**WHAT IS EXPECTED**. Copy out the entries between the line holding "Task: Click the Search" and the line holding "Action: 1327,18", inclusive, without changing anything. Leave the pictures out of your answer.

* Begin STORED DATA *

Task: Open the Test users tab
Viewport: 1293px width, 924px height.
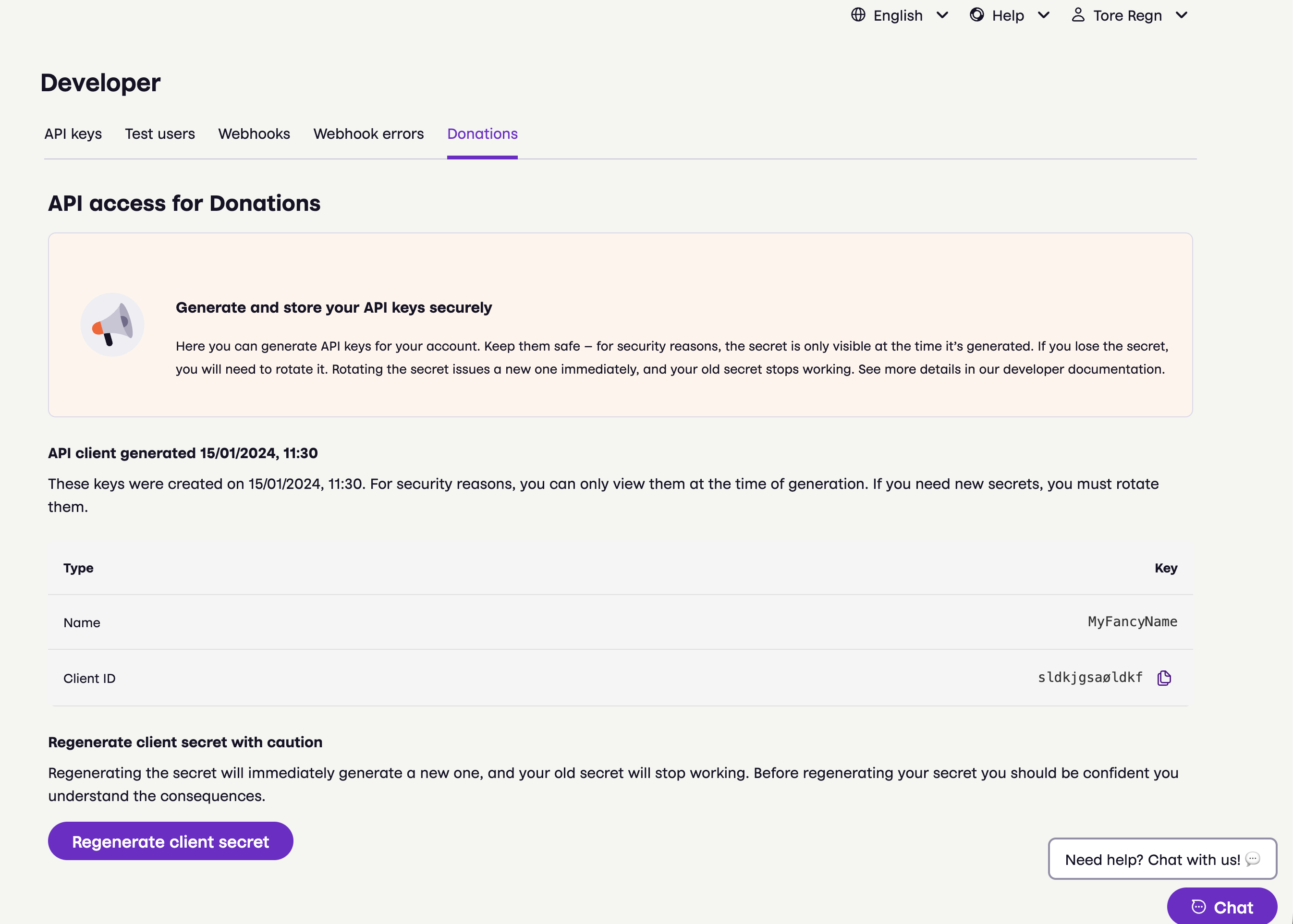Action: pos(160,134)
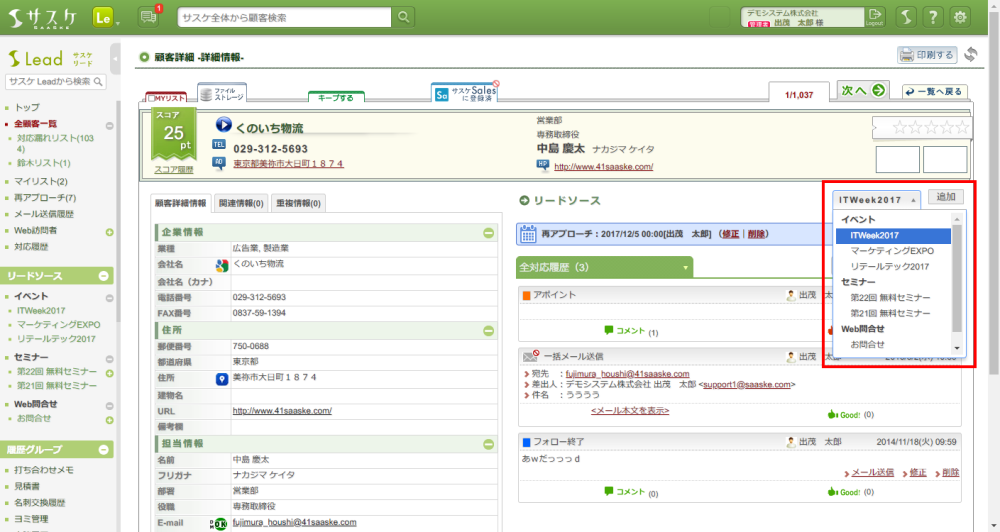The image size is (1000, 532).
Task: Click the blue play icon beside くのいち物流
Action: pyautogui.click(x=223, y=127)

* End STORED DATA *
* Begin STORED DATA *

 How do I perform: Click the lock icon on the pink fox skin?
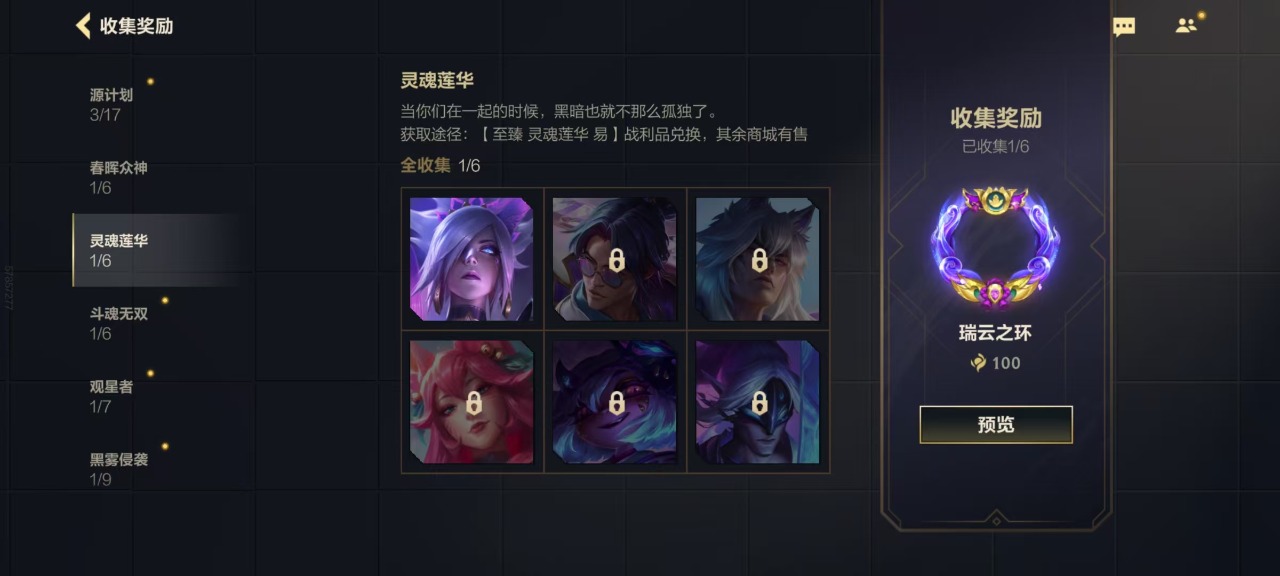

* End STORED DATA *
* Begin STORED DATA *

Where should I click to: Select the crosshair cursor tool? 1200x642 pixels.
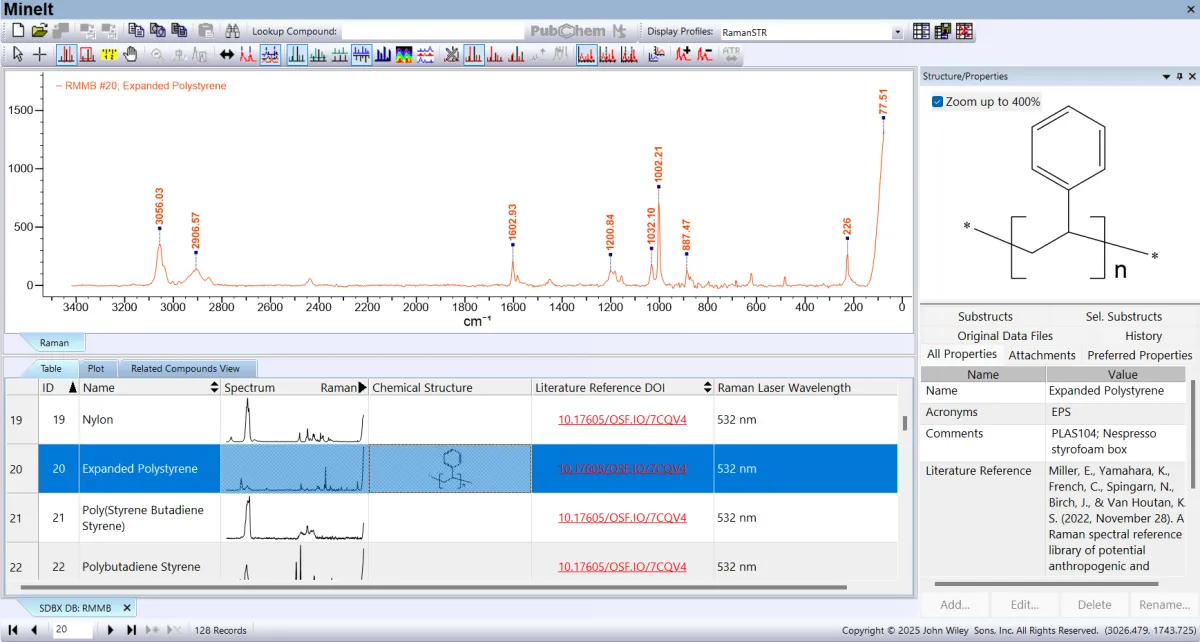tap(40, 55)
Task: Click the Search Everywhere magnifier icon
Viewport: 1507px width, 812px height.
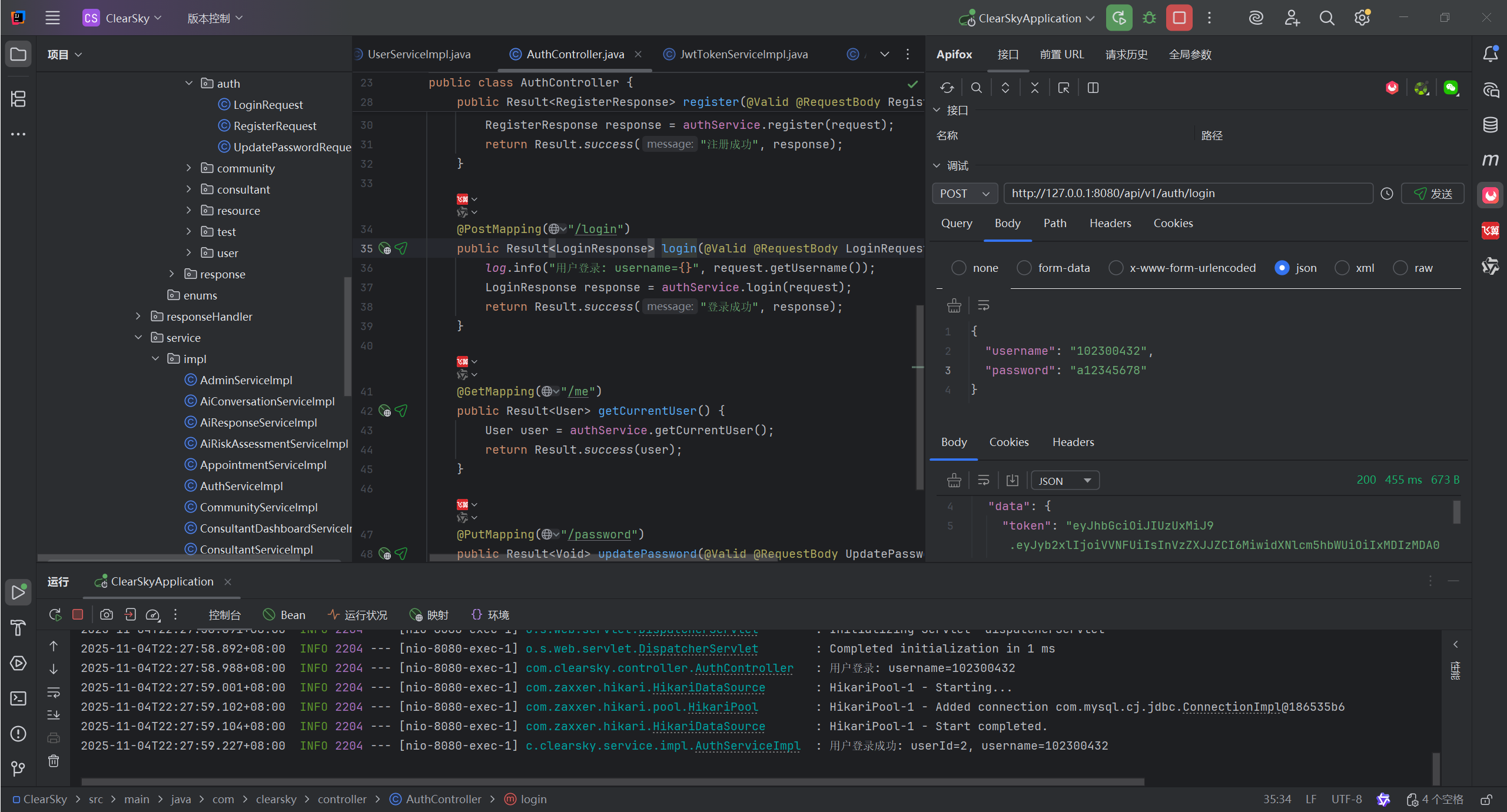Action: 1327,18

* End STORED DATA *

**ANSWER TO THIS EXERCISE**.
Task: Click the Search Everywhere magnifier icon
Viewport: 1507px width, 812px height.
Action: 1327,18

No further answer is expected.